# What to do:
**a)** Name every city or town mentioned in the post on headache cyber-medicine.
**b)** From the post on headache cyber-medicine, quote the passage starting with "First of all" and going on through "totally missed that.".

Headache Cyber-Medicine is it Possible?

We have had an increasing demand for our services from people  who are from greater and greater distances.  Headache specialty services are rare and seems to become more rare (with two major headache practices in Seattle closing).  I’ve worked in other practices that do long distance medicine, such as Mayo Clinic, but there we did things differently. We wrote out a long plan of recommendations and the patient took those home for their referring provider to manage. I don’t think that system works very well, unless the patient is stable and doing well and I don’t think PCPs like working out of someone’s plan.

I have been trying to come up with ways that we could do this  better.  One idea is virtual visits. This is using a telephone or actual visual communication through Skype or other services. This would allow us to reach patients from far away and save them the trip to Anacortes or Bellingham.  While this might sound like a good idea, it is met with many challenges.

First of all is the physical exam. It is rare that something shows up on the neurological exam or the vital signs that’s important. But it does happen.  About a year and a half ago a  patient was sent to me with headaches. She had seen her PCP and even a neurologist about nine months earlier.  She had a normal brain CT scan.  By the time I saw her, her headaches were still bad. But during the exam I noticed that she had a particular, but subtle, change in her walking. I ordered an MRI based on that finding. She indeed turned out to have a brain tumor (benign) but it was compressing part of the brain where spinal fluid drains. This was causing a back pressure of her spinal fluid (a mild hydrocephalus). She had surgery at Swedish Hospital and is doing very well.  However, without the exam I would have totally missed that.

The second problem is that we would have to charge for the time and insurance companies will not pay for cyber visits.  We have to charge because presently we give away for free more than half of our services.  We can’t afford to give away more.  We could discount the visit for cash paying patients.  I think it would be worth it to a patient to pay $50 rather than driving 400 miles and taking a day off work just to visit us for a follow up.

# Study material:
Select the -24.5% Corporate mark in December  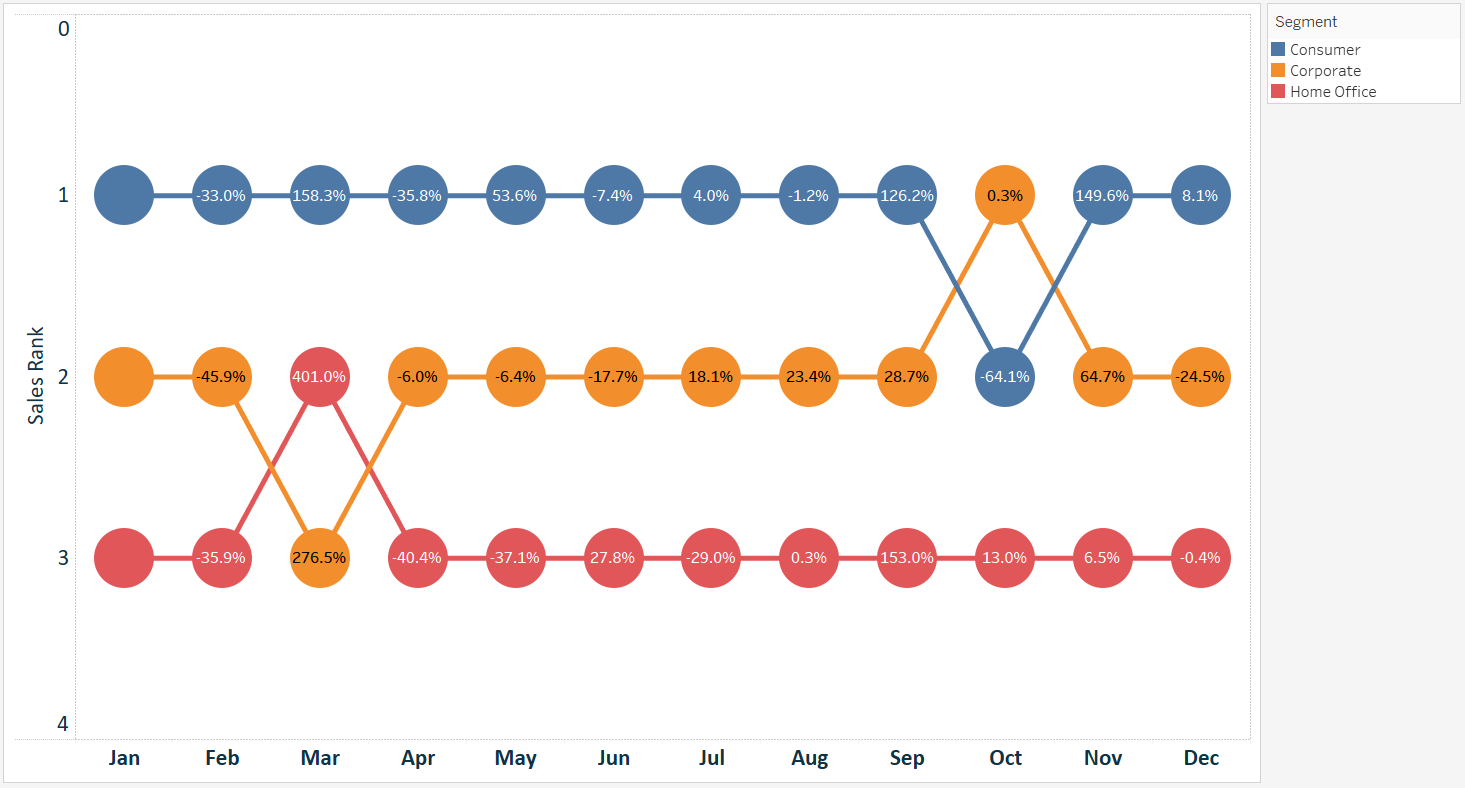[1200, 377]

...

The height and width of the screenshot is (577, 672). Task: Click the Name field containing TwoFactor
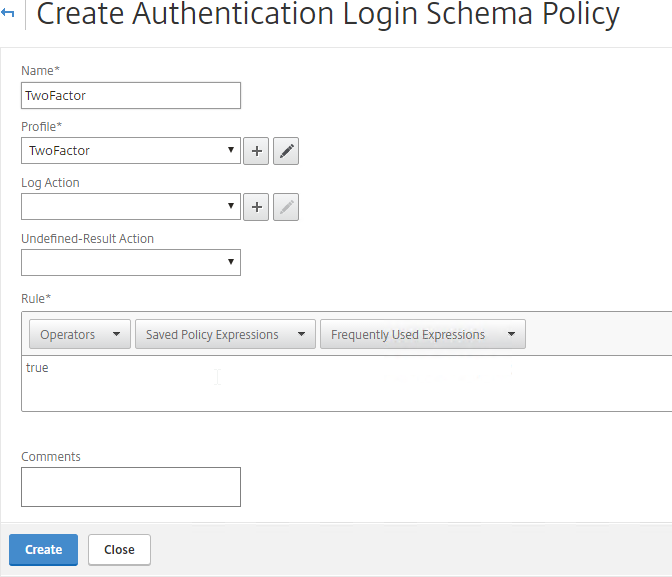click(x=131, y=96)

# Answers to the exercises:
**a)** Seattle, Anacortes, Bellingham

**b)**
First of all is the physical exam. It is rare that something shows up on the neurological exam or the vital signs that’s important. But it does happen.  About a year and a half ago a  patient was sent to me with headaches. She had seen her PCP and even a neurologist about nine months earlier.  She had a normal brain CT scan.  By the time I saw her, her headaches were still bad. But during the exam I noticed that she had a particular, but subtle, change in her walking. I ordered an MRI based on that finding. She indeed turned out to have a brain tumor (benign) but it was compressing part of the brain where spinal fluid drains. This was causing a back pressure of her spinal fluid (a mild hydrocephalus). She had surgery at Swedish Hospital and is doing very well.  However, without the exam I would have totally missed that.